> **Direction**: Change "GUI agent" to "desktop automation agent" everywhere in the rows below and reproduce the rows with nothing else altered.

> **Records for processing**:
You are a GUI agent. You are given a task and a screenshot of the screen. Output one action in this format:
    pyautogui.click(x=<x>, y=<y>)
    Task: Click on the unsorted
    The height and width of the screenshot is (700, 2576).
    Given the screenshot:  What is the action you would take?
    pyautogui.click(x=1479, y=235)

> **The solution**:
You are a desktop automation agent. You are given a task and a screenshot of the screen. Output one action in this format:
    pyautogui.click(x=<x>, y=<y>)
    Task: Click on the unsorted
    The height and width of the screenshot is (700, 2576).
    Given the screenshot:  What is the action you would take?
    pyautogui.click(x=1479, y=235)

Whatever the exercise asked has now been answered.